Grundsätzlicher als das Grundgesetz
Zwei Jahrzehnte später aber ist die Leitkultur wieder da - im Entwurf des Grundsatzprogramms der CDU. Serap Güler, stellvertretende Vorsitzende der Grundsatzkommission, sagt entschuldigend, die Diskussion um den Begriff Leitkultur sei nicht ganz neu. Viele in diesem Land würden sagen, das deutsche Grundgesetz sei unsere Leitkultur, so Güler.
Der Grundsatzkommission der CDU aber reicht das nicht. Sie möchte noch grundsätzlicher als das Grundgesetz werden, wenn es um das Thema Leitkultur geht. Dabei hatte schon damals ein gewisser SPD-Politiker namens Franz Müntefering Merz zugerufen: "Wenn Sie sagen: Leitkultur ist unser Grundgesetz, dann sage ich. Das ist okay. Da habe ich gar nichts dagegen."
Die CDU unter ihrem Chef Merz aber will unter Leitkultur jetzt mehr verstehen. Offiziell heißt es im Entwurf des Grundsatzprogramms: "Mut zur Leitkultur. Wir wollen eine Gesellschaft, die zusammenhält. Alle, die hier leben wollen, müssen unsere Leitkultur ohne Wenn und Aber anerkennen (...) Nur wer sich zu unserer Leitkultur bekennt, kann sich integrieren und deutscher Staatsbürger werden."
Versöhnliche Töne von Güler
Unsere Leitkultur? Das soll freundlich gemeint sein, sagt Serap Güler erklärend: "Wir verstehen die Leitkultur als ein Fördermittel für den gesellschaftlichen Zusammenhalt."
Die Leitkultur ist also wieder da und die Debatte um den Begriff auch.
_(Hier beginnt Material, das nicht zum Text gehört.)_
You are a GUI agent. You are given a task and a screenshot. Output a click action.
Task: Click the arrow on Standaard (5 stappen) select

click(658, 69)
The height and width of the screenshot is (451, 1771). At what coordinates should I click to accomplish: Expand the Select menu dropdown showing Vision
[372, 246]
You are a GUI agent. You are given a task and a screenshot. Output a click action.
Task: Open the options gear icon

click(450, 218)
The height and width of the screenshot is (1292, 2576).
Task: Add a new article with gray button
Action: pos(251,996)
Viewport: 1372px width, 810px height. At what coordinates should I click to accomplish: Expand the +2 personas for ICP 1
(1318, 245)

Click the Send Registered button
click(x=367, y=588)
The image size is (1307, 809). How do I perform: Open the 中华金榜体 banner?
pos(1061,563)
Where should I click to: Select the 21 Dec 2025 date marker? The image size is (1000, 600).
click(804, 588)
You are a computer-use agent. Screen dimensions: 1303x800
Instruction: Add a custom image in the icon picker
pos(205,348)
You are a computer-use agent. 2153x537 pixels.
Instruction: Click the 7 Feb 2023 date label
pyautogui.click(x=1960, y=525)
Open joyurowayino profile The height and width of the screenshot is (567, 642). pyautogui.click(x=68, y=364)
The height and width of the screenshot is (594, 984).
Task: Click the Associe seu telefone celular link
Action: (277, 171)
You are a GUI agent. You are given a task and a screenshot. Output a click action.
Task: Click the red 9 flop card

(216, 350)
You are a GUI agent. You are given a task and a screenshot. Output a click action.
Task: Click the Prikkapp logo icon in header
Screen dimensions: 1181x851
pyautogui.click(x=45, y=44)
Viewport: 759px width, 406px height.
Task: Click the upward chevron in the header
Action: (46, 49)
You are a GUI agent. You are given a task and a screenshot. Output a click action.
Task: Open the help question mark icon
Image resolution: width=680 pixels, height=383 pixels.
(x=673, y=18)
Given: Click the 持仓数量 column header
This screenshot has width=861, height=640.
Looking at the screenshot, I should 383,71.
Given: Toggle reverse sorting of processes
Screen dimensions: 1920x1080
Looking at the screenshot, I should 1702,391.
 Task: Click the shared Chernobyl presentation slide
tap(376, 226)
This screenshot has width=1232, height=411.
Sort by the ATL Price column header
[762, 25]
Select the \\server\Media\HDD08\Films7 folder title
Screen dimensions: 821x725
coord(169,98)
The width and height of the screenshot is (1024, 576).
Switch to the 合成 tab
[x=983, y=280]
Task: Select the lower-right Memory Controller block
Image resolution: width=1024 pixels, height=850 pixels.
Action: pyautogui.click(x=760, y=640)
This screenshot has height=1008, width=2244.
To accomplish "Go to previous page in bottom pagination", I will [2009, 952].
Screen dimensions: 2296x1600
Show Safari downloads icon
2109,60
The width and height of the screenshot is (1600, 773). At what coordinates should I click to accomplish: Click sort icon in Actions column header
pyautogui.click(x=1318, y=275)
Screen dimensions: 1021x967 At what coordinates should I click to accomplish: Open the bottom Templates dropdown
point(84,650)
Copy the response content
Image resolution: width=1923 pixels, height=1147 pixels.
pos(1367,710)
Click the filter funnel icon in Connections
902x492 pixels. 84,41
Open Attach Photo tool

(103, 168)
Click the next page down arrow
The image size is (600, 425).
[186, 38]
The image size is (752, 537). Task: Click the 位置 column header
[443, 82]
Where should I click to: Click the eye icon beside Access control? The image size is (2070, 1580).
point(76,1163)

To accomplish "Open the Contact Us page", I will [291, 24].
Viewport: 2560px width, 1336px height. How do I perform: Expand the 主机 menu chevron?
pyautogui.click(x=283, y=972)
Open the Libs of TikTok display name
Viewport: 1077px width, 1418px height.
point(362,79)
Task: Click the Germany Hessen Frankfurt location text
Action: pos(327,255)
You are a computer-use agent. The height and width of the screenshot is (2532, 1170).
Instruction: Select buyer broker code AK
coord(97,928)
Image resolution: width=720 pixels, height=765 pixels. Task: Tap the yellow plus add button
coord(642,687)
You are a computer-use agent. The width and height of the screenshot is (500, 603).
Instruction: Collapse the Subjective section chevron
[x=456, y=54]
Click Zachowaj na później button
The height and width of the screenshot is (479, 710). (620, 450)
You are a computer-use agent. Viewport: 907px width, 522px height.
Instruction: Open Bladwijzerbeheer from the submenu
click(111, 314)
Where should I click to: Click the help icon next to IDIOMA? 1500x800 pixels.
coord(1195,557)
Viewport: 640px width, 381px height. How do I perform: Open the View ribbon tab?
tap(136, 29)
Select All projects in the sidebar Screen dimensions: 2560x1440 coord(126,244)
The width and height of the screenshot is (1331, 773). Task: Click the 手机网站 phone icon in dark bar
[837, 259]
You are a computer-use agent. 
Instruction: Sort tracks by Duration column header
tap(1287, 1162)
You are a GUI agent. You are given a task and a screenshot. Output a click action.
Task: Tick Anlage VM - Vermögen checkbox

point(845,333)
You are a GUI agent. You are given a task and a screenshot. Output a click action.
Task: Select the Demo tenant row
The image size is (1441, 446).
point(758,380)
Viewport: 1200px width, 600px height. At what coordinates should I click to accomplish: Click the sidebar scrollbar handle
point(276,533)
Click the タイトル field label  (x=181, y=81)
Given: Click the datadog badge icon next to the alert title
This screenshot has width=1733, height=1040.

Genauso wie das Selbstverständnis der CDU auch im neuen Grundsatzprogramm wieder lautet: "Wir sind christlich sozial, liberal und konservativ." Ein Klassiker auch das, den die Altkanzlerin Merkel früher meistens dann zum Besten gab, wenn sie die besonders Konservativen, die Freunde der Leitkultur, im eigenen Laden ärgern wollte: "Mal bin ich liberal. Mal bin ich konservativ. Mal bin ich christlich sozial."